NItrogen-Vacancy Spin Defects in Diamond

NV spectroscopy of external fields

NV spectroscopy of external fields

Confocal Imaging of NVs in a Diamond Anvil Cell

Confocal Imaging of NVs in a Diamond Anvil Cell

Excitation of shallow NV centers

Excitation of shallow NV centers

Laser cut gem diamond inside the anvil cell

Laser cut gem diamond inside the anvil cell

At the nanoscale, isolated spins can be exceedingly stable and precisely controlled. This holds the promise for their use as quantum bits, the basic building block of a quantum computer. Their natural stability also renders them sensitive magnetic, electric, and thermal probes. Recent experimental advances have enabled the control and manipulation of individual quantum mechanical spins --- Nitrogen-Vacancy (NV) defects --- in diamond. In each defect, a nitrogen atom and an adjacent vacancy substitute for two carbon atoms in the diamond lattice. The NV harbors a spin triplet electronic ground state that can be polarized, manipulated and optically detected. Our group is interested in studying the magnetic properties of layered two dimensional materials and in pressure driven phase transitions using both single and ensemble NV magnetometry. 

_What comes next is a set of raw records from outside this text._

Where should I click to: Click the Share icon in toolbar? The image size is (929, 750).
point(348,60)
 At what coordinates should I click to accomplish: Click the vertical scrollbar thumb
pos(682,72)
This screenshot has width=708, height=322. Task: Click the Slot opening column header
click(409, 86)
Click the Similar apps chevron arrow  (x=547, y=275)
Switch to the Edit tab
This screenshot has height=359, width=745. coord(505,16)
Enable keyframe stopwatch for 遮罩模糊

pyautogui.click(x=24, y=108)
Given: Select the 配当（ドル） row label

One exciting direction we are pursuing in conjunction with our colleagues in the Ultrafast Nano-Optics Group is to use shallow NV centers to probe exciton spin relaxation and coherence dynamics in van der Waals heterostructures. Recent measurements on spin relaxation and coherence times using optical Kerr spectroscopy have demonstrated extremely long electron spin lifetimes.  Our setup consists of back-gated monolayer transition metal dichalcogenides exfoliated on a diamond substrate with shallow NVs implanted within a few nanometers of the diamond surface.

Since the NV electronic spin couples directly to both DC and AC magnetic fields, the energy splitting between the NV's Zeeman sub-levels behave as a sensitive probe of any spin polarization of the TMD excitons. In particular, we plan to use wide-field imaging to directly map out the vector magnetic field generated by circularly polarized excitation of the TMD. This is enabled by the fact that excitons in the K and K' valleys selectively couple to left and right circularly polarized light. In combination with strong spin-orbit coupling in the valence band, this enables one to excite both spin and valley polarized excitons by using a combination of polarization and frequency selection. The ultimate sensitivity of our approach is determined by a combination of spin coherence time and spin projection noise. We will utilize Ramsey spectroscopy, which maps the magnetic field generated by the excitons into a relative phase difference accumulated by the NV's electronic spin states. By alternating the TMD excitation between left and right circular polarization, we can perform spin-echo spectroscopy, which significantly enhances the NV sensitivity.